Every line below that has the word "Given" counts once; report how many lines that makes, with no other words.

### [Records for this task]
________________________________________

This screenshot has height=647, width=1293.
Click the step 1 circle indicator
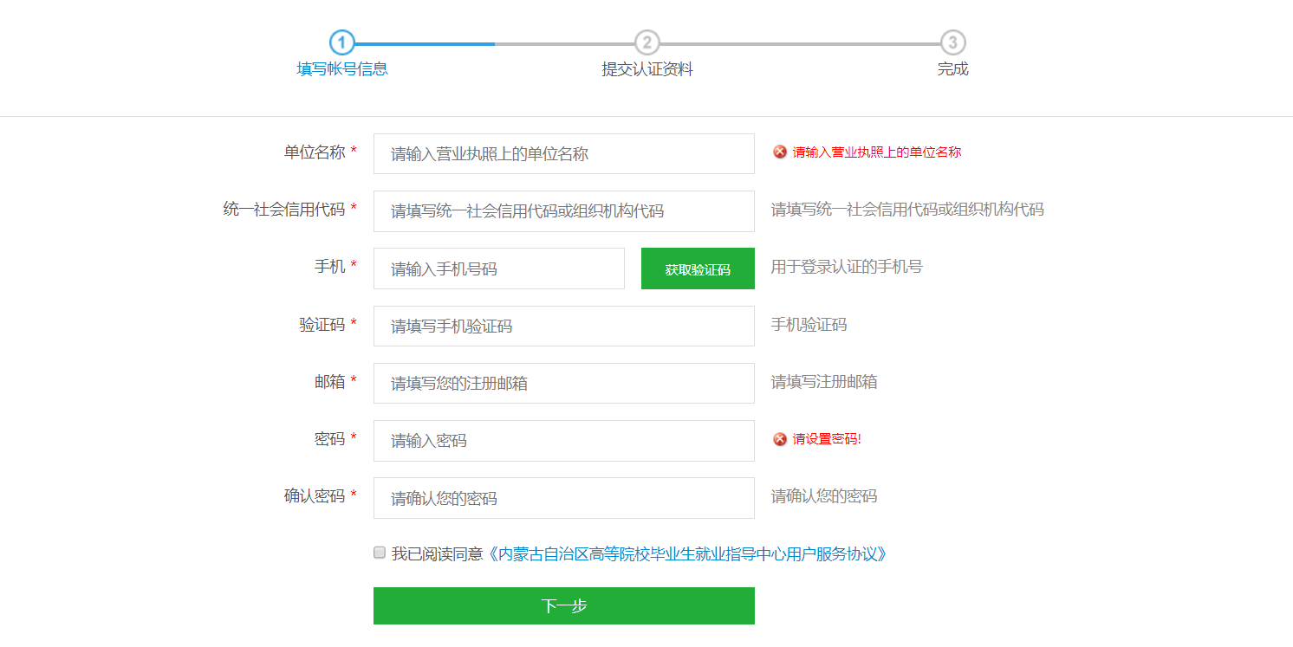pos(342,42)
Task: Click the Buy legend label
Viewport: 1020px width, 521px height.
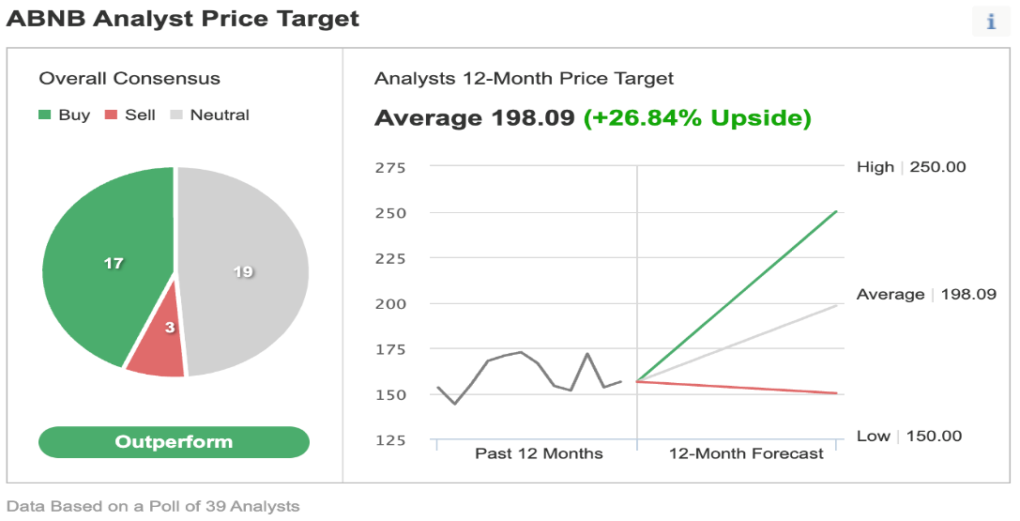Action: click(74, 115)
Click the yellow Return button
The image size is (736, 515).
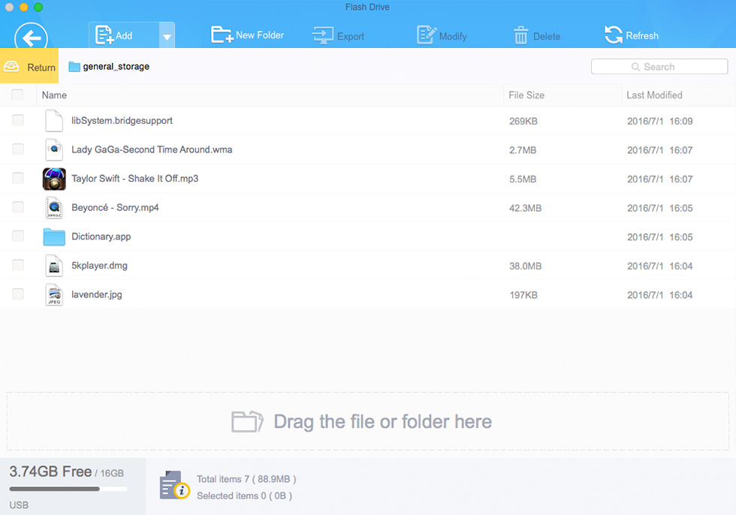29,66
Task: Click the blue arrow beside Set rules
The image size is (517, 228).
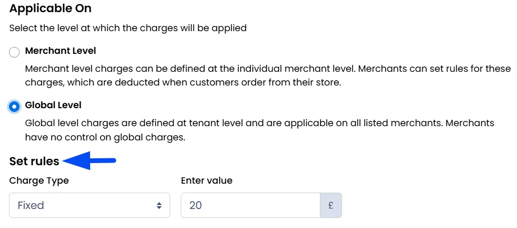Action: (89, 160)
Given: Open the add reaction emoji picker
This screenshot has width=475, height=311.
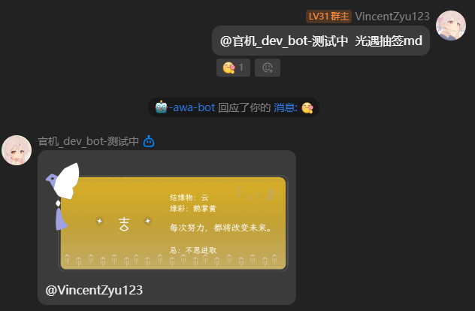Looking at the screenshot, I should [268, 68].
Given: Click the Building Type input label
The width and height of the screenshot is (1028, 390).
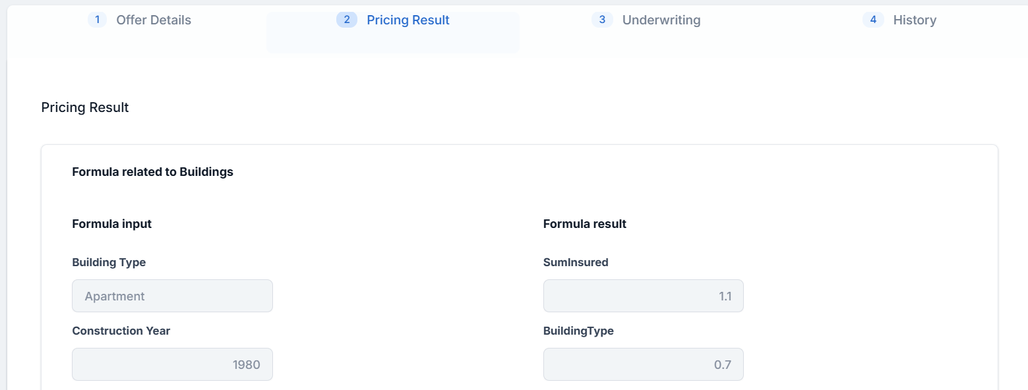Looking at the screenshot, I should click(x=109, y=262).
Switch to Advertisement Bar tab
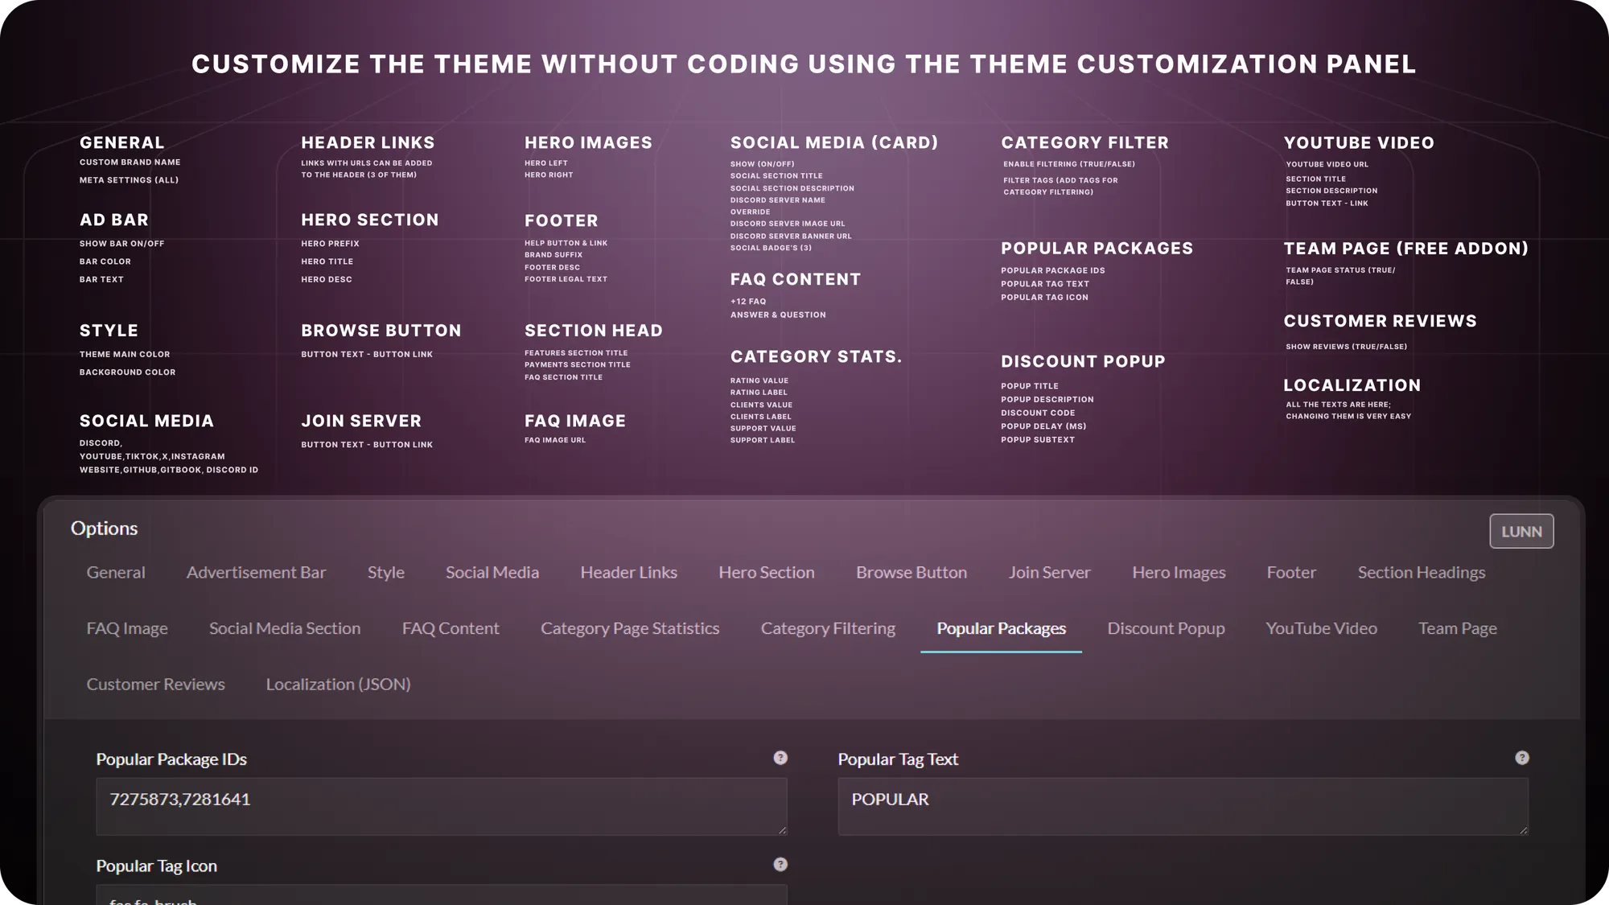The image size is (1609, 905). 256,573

________________________________________

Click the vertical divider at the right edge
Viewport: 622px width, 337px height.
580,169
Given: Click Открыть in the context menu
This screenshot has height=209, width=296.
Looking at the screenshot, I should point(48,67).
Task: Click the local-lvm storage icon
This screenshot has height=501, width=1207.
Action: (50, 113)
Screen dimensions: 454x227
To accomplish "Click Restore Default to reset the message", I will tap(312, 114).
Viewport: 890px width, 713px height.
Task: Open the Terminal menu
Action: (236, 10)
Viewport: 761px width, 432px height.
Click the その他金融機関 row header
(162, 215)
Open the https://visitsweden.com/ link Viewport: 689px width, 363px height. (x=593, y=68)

________________________________________

### [Output of the task]
3